## Start

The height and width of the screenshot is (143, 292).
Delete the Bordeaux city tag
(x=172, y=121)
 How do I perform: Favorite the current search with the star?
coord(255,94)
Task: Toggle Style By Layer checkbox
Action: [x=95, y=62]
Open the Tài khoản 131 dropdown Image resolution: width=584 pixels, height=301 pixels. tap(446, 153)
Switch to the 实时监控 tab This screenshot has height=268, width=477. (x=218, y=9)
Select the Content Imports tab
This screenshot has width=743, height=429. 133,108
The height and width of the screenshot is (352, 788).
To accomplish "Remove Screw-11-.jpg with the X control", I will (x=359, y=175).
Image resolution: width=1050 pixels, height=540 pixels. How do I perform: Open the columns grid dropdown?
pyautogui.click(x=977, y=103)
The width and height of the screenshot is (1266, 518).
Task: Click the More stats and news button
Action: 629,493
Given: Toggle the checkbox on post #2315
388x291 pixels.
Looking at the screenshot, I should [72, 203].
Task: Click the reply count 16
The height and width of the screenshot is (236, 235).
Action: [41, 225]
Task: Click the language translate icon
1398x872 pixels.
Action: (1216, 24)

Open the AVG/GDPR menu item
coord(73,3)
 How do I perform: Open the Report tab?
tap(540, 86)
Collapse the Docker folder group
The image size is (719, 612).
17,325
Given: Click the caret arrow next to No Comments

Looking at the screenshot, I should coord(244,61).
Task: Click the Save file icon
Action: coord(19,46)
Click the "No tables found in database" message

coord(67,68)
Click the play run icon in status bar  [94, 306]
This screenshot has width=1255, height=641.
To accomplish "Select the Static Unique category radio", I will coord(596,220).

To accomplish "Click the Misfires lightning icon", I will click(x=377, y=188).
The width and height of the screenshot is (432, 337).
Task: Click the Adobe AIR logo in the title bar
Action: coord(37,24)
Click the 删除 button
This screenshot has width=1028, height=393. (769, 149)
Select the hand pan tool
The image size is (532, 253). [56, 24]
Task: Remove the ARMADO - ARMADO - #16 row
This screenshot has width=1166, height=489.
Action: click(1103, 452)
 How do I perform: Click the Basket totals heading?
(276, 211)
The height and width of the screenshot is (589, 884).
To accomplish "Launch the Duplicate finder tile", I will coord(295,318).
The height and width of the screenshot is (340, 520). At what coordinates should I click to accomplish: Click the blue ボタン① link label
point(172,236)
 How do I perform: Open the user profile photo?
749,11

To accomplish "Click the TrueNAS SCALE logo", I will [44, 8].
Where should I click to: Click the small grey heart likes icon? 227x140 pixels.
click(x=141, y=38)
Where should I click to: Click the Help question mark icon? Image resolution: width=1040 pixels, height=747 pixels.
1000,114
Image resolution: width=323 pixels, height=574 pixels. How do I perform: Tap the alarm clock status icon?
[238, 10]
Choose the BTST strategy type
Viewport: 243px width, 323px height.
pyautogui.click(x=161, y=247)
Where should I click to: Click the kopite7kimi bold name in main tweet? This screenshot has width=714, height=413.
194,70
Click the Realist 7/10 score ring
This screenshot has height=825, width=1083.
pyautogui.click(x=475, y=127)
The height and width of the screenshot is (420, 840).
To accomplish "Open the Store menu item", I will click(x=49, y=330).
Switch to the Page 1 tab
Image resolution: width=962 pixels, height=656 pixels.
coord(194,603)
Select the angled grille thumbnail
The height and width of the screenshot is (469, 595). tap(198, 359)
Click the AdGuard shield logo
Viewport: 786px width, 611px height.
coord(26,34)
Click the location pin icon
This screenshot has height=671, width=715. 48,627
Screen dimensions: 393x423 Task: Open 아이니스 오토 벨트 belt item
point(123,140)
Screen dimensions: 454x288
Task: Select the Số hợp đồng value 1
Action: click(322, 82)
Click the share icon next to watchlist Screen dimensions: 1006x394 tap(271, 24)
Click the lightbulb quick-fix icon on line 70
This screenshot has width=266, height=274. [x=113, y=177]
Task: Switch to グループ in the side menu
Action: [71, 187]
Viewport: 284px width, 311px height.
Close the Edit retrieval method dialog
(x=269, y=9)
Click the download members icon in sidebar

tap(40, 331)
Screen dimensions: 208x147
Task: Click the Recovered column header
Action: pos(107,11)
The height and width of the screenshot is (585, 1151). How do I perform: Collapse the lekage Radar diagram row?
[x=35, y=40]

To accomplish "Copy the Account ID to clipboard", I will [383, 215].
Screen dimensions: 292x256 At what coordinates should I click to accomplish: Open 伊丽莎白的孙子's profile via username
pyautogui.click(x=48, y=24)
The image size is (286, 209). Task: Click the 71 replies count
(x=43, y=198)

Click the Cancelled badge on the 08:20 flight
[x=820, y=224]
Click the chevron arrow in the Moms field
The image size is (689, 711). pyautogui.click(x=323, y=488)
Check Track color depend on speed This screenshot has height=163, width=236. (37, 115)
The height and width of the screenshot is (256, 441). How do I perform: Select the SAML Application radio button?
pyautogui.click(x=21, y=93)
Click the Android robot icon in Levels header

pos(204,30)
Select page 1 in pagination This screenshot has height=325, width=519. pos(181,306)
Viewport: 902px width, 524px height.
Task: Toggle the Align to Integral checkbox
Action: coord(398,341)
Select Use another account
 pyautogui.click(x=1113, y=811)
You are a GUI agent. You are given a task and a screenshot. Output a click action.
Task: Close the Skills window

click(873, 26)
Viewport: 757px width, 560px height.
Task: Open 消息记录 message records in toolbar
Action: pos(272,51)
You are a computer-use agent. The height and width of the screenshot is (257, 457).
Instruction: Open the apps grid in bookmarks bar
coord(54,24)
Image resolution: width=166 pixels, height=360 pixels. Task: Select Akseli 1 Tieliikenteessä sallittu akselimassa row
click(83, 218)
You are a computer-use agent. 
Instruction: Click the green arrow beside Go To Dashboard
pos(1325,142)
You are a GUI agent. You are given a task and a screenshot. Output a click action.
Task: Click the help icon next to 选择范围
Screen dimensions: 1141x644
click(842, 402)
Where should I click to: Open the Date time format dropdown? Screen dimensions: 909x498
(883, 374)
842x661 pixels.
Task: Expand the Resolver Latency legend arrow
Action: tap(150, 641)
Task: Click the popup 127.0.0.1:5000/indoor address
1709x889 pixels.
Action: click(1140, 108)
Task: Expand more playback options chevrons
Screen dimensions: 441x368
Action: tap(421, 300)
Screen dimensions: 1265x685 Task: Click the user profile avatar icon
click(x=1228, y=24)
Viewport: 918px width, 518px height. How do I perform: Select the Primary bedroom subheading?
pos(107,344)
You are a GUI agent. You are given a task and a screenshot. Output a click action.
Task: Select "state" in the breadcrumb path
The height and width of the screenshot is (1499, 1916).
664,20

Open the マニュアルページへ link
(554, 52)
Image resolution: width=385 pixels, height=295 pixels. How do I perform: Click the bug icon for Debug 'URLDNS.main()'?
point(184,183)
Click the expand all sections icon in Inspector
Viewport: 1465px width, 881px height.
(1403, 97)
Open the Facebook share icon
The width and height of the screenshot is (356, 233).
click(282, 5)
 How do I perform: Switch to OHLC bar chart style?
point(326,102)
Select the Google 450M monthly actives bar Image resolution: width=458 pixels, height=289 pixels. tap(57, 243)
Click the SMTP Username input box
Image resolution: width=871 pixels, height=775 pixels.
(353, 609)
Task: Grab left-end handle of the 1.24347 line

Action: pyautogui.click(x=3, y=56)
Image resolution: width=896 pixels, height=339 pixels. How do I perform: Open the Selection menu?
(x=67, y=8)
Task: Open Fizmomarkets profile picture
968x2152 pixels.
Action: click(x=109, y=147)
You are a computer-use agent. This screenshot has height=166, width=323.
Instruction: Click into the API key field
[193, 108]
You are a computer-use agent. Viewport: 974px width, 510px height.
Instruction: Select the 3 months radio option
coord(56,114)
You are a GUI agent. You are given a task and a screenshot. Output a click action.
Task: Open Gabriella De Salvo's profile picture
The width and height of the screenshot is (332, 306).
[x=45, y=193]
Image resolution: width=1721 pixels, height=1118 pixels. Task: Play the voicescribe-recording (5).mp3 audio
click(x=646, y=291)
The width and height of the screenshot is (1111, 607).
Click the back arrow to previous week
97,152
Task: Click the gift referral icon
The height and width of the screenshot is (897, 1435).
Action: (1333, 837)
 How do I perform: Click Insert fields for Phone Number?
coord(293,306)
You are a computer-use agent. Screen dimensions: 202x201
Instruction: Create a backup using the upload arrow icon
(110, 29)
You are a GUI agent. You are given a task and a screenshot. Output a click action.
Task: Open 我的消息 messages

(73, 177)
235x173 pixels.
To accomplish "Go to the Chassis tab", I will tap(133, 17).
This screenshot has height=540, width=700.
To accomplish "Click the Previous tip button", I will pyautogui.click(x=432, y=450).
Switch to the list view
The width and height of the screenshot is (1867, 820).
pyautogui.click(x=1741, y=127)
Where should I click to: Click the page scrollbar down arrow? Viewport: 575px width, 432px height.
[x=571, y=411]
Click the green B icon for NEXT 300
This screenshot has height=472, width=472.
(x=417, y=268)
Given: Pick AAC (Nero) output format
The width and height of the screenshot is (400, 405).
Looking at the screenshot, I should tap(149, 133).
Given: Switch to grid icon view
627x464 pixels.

## End

TASK DIRECTIONS |
Show every line of the data above that contains the word "Remove".

SOLUTION FOR THIS TASK |
To accomplish "Remove Screw-11-.jpg with the X control", I will (x=359, y=175).
Task: Remove the ARMADO - ARMADO - #16 row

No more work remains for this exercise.